PDC premier events – best performances
- World Championship: Last 96: 2019
- UK Open: Last 64: 2017

Other tournament wins
- Tournament: Years
- Sunparks Masters: 2015

= Yordi Meeuwisse =

Dutch darts player

Yordi Meeuwisse (born 31 January 1988) is a Dutch professional darts player who competes in Professional Darts Corporation events.

==Career==

===BDO===

In 2013, Meeuwisse made his television debut at the Zuiderduin Masters. In his first group match he lost to Ross Montgomery 5–2. Meeuwisse booked an impressive win over Robbie Green 5–4 in the second game. However, it was not enough to come through the group stage. Yordi was also qualified for the Zuiderduin Masters of 2014. After beating Co Stompé 5–2 in his first match, he lost to Tony O'Shea 5–3 in the second game.

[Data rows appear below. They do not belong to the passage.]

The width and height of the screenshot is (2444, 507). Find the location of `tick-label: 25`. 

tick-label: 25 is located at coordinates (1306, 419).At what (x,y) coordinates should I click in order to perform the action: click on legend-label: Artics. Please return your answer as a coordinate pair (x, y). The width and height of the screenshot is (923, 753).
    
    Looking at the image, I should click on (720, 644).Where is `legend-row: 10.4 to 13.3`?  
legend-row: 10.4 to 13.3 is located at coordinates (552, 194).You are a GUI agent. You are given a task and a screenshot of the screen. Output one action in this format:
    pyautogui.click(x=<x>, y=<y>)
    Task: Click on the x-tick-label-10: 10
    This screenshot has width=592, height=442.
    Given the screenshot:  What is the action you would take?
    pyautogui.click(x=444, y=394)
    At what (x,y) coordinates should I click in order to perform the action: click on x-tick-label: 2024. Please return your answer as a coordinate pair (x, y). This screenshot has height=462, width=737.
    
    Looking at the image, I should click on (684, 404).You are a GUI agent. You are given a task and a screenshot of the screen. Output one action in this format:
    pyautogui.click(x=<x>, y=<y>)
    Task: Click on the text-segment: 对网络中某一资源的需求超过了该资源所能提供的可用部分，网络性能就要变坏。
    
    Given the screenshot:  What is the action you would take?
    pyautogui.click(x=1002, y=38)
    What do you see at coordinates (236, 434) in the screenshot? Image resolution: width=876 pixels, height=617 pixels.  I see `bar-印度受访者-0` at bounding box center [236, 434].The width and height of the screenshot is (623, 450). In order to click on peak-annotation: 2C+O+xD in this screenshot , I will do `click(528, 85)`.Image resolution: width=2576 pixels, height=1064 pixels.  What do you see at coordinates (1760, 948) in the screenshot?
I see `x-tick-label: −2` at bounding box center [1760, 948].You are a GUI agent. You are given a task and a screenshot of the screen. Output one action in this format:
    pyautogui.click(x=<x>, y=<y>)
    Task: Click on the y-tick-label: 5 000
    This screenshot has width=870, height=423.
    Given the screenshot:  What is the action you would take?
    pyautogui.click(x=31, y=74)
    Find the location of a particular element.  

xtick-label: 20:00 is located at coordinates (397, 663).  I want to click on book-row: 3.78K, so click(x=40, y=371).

In 2015 Meeuwisse won the Sunparks Masters, having beaten the Lakeside champion Scott Mitchell 3–0 in the final.

===PDC===
In January 2016, Meeuwisse entered PDC Qualifying School. After losing in the final round on the second day, Meeuwisse secured a tour card by winning the final round on the last day. He qualified for the UK Open, where he lost 6–3 to Robbie Green in the second round. Meeuwisse qualified for his first European Tour event in September, the International Darts Open. In the first round he trailed 5–2 to Brendan Dolan, but managed to win 6–5. He received a bye into the third round after Daryl Gurney withdrew and averaged 100.49 during a 6–2 win over Ryan Meikle to play in his first quarter-final, but lost 6–1 to Mensur Suljović.

In October 2018, Meeuwisse qualified for the PDC World Championship by winning the Western Europe Qualifier. A first round loss at Alexandra Palace to William O'Connor was followed by a visit to PDC European Q-School by Meeuwisse in January 2019.

He was unable to secure one of the four direct Tour Cards on offer, but Meeuwisse finished third on the Order of Merit to seal a PDC Tour Card for the first time and at least two years on the PDC ProTour.